A woman who lost 19 STONE thanks to quick-fix surgery admits to feeling less confident than when she was obese.
Kelly Urey, 30, who at her heaviest weighed 26st said NHS gastric bypass surgery left her with crippling stomach pains which have ruined her life.
Ms Urey shrunk from a size 30 to a size eight dress size in the space of just 18 months. Now weighing a skeletal seven stone, Ms Urey is malnourished and easily exhausted.
She said: “I might look good now – but I feel awful. I don’t have as much energy as when I was obese and I actually feel less attractive.”
Ms Urey began gaining weight when she was a teenager thanks to her habit of snacking frequently on crisps, chocolate and soft cheese between regular takeaway dinners.
She said despite her size she was confident in social situations.

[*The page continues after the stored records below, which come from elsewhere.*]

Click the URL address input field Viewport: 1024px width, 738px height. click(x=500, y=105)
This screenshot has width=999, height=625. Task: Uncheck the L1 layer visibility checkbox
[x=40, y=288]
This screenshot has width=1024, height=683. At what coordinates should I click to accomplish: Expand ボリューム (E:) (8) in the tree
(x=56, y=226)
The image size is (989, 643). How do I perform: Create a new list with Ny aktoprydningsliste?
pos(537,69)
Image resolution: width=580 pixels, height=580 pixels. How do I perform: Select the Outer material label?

She said: “People saw me as a larger-than-life character. I would often make jokes about my size so others wouldn’t get the satisfaction of making fun of me.”
When she reached her twenties Ms Urey realised her weight was causing noticeable health issues, including frequent shortness of breath. After consulting a GP and dietitian Ms Urey was put forward for gastric bypass surgery, going under the knife in October 2012.

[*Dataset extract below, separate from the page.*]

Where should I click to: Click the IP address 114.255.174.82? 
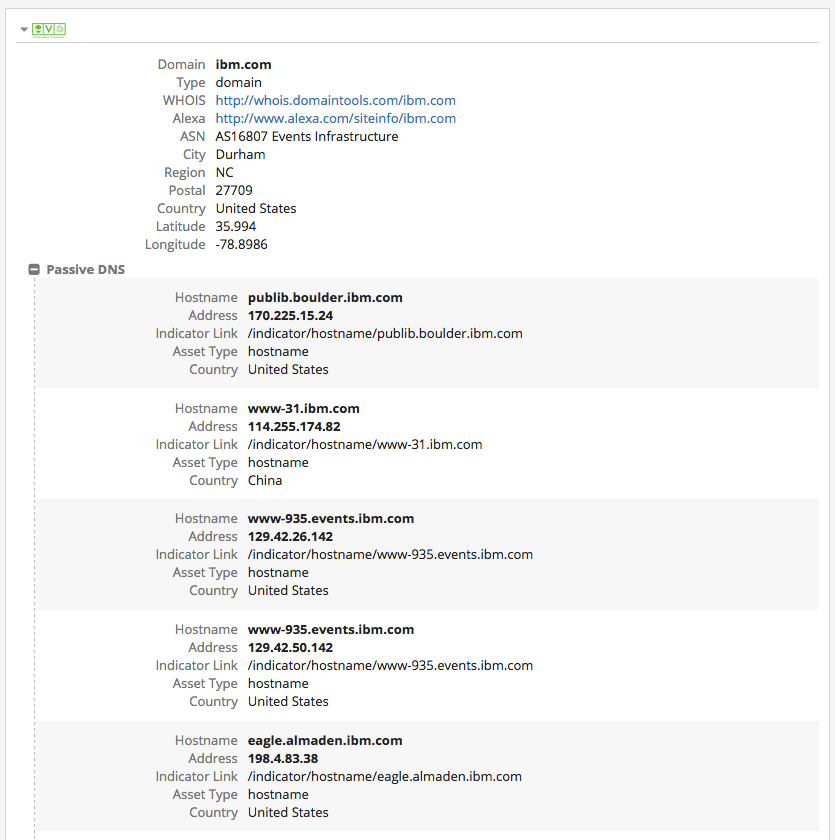point(294,426)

She said: “I was nervous. Any surgery is nerve-racking but it was the end result which concerned me the most.”
After her gastric bypass Ms Urey was initially pleased with her weight loss, but as the pounds tumbled away she became less and less fond of her new physique and discovered even the smallest of food portions would leave her in immense pain.

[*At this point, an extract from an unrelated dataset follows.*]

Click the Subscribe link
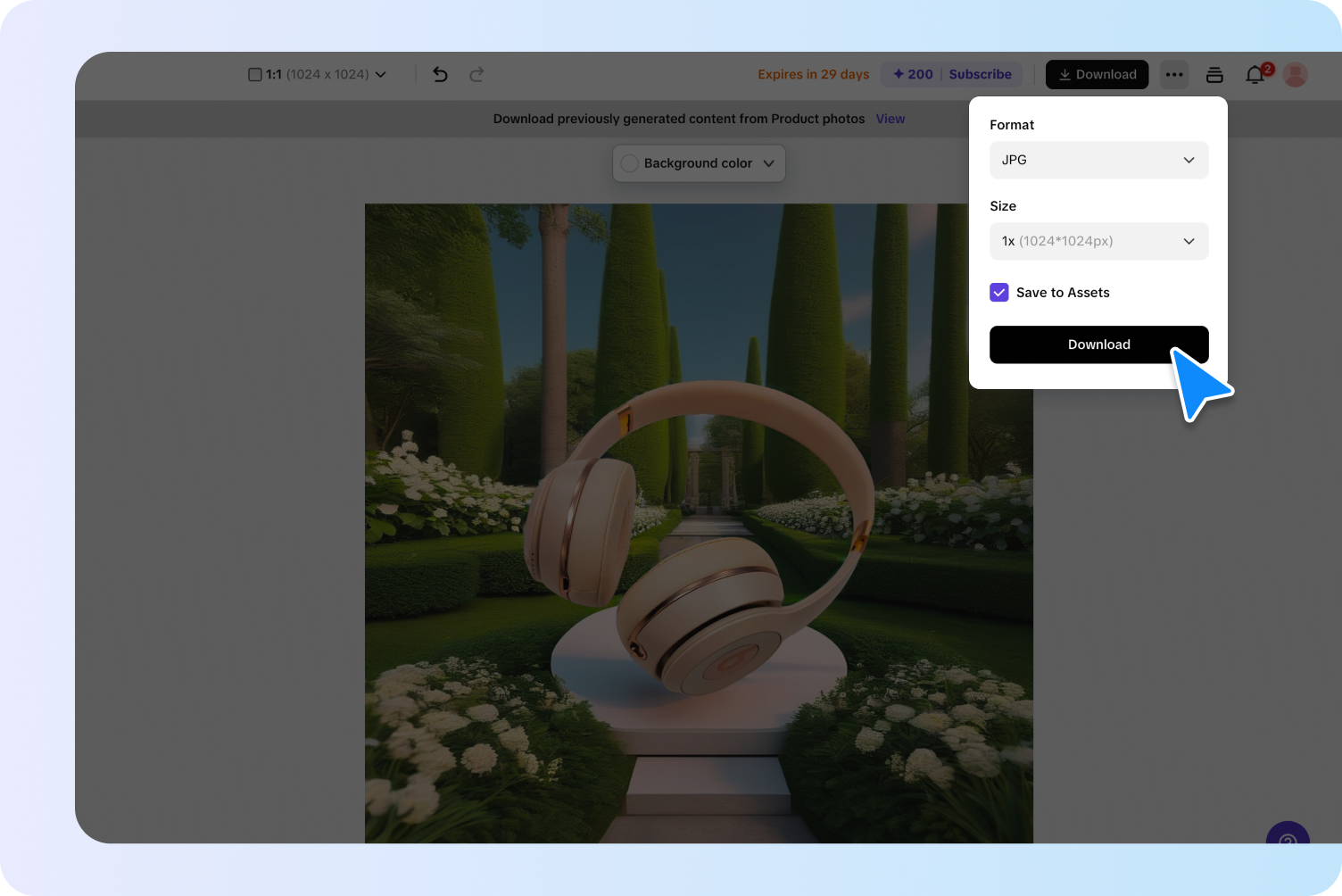 980,74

She said: “I was happy with how quickly the weight fell off but alarmingly it never slowed down.
“I found every bite of food would knot my stomach in crippling agony and I had to pop a painkiller just to eat a small amount of scrambled egg.”
Ms Urey, of Bury, has been left with nausea, bloating, cramping, diarrhea, dizziness, and fatigue. She has also been left with unsightly and uncomfortable excess skin.
She said: “I’m just too weak. I thought I would have more energy but I’m in too much pain now. ”
When Ms Urey realised the extent of her discomfort she decided to seek medical attention.
She said: “I went to the GP but they said they couldn’t find anything wrong with me.
“I told them it hurt too much to eat but it was no use. Medics concluded the pain was all in my head. I felt helpless.”
Due to her stomach pains Ms Urey can only usually stomach soft foods, preventing her from getting all the nutrients she needs for a healthy diet.
Her typical daily diet now consists of two oat bars for breakfast, a piece of fruit and tub of yoghurt for lunch and some salad with flavoured humus or salted popcorn for dinner.
Despite her health issues Ms Urey is looking towards the future having enrolled in a hairdressing course at Bury College.
She said: “I needed a practical hobby and the hairdressing course gives me a few hours of the day to get away from it all and it will give me some job prospects once my health improves.
“I have stop over-thinking things, I have to stop looking at food and getting worried about the pain. I just need to make sure I eat my three meals.
“I still wish I had never had gastric bypass surgery.
“I want others to think it through before they go ahead with such procedures.”
The NHS recently reported that the number of gastric bypasses performed in the UK had gone up by 530 percent in the last six years.
A list of potential risks and side effects of gastric bypass surgery can be found on the NHS website.